How to wear your Hair Net
- Brush and tie the hair back. Make sure it’s not tied too low down, as the Hairnet elastic needs to lay flat against the neckline.
- With the closure north to south hold the Hairnet open ready for donning. Wearing it this way, pulls the meshes closer together.
- Locate across the forehead and pull the Hairnet over the crown, ensuring all hair in the nape of the neck is covered.
- Locate under the ears, this ensures that the Hairnet is securely in place.
- Check all hair is fully enclosed, that the double elastic headband is lying flat and is located under the ears. If necessary, get a colleague to double check.
- Put on Visitor Coat and other PPE after the Hairnet has been worn. This ensures that any hair dislodged by adjusting, isn’t brought into the workplace.
Human Hair Loss
At a given time, approximately 90% of human hair is growing. These hairs are at no normal risk of being shed. The remaining 10% that are resting do give some concern to hygiene critical environments.
Whilst it is factually correct that the human scalp may shed around 100 hairs per day, it is not the case that this occurs at a constant rate throughout the day. The majority of natural, daily human hair loss is predictable and occurs when hairs that are ready for shedding are agitated through grooming processes such as washing, brushing and drying.
For the most part hairs about to be shed remain stably attached to the scalp. They do not need overbearing coverings. This would be counter-productive and interfere with the natural temperature control of the head which could lead to the wearer touching the hair. This may cause shedding at the worst time from a food hygiene perspective.
Hairnets function to provide a light, precautionary restraint against the minority of hairs that can remain precariously attached to the scalp between those times when cleansing and brushing activities occur.
Sources of Hair Agitation
The food operative is the most likely source of agitation of an unsecure hair nearing its shedding time. The head is an area of the body that is more sensitive to changes in temperature and with this comes a higher expectation of desire to touch it.
Poorly designed headwear can significantly exacerbate the frequency of hand to head contact.
Discomfort factors – restricted air flow
Hairnets that overly encase the head (such as cap style), or are worn in conjunction with other headwear (double-layering) are directly interfering with the body’s natural thermoregulation. Heat build-up, moisture and irritation are the result and this encourages the wearer to touch and fidget, inflating the chance of dislodging otherwise stable hair.
Less hair being visible may appear aesthetically reassuring, but, in actuality, restricted air flow elevates the danger of hair to food contamination.
Discomfort factors – skin indentation
Elastic headbands secure the Hairnet to the head. They are regularly a common source of discomfort unless properly constructed to lay-flat and apply evenly distributed pressure.
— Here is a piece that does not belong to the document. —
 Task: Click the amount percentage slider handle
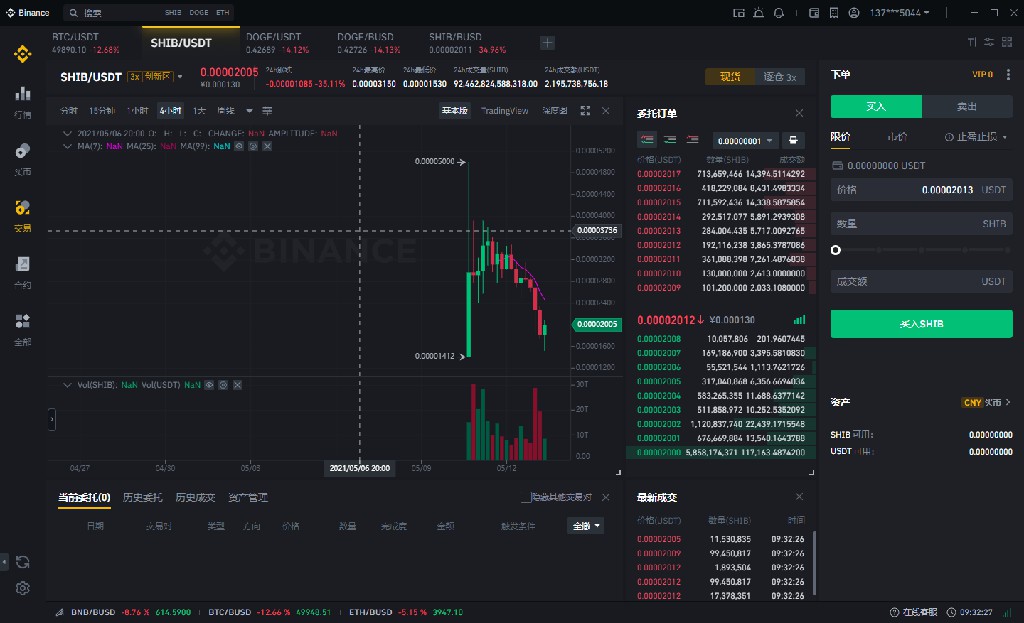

Skin indentations that cause the wearer to adjust the elastic headband expose the hair to heightened risk of dislodgment.
Discomfort factors – the hairline
The hairline is a medically sensitive area, routinely featuring a more pronounced hair styling. Ideally, this area requires enhanced comfort and holding, which must be achieved without compromise to air flow.
Unwelcome staphylococcus bacteria found around the hair and scalp zone have a capacity to generate toxins associated with food poisoning. Each touch of the hair/scalp by a food operative is a potential microbial cross-contamination issue.
Restricted air flows, skin indentation and hairline discomfort increase the danger of an operative becoming a direct, personal source of bacterial contamination through hand to head and hand to food contact. The wearing of gloves alone does not eliminate this risk.
Overheating at the scalp is particularly to be avoided because a small rise in temperature can lead to a rapid growth in the bacteria multiplication rate.
Hair hygiene control factors compete against each other. Wider meshes potentially have a reduced ability to contain the hair, but will give strong air flows for coolness and reduce the temptation to touch. Tighter meshes increase hair hold, but raise the risk of overheating, fidgeting of the hair and bacterial cross-contamination.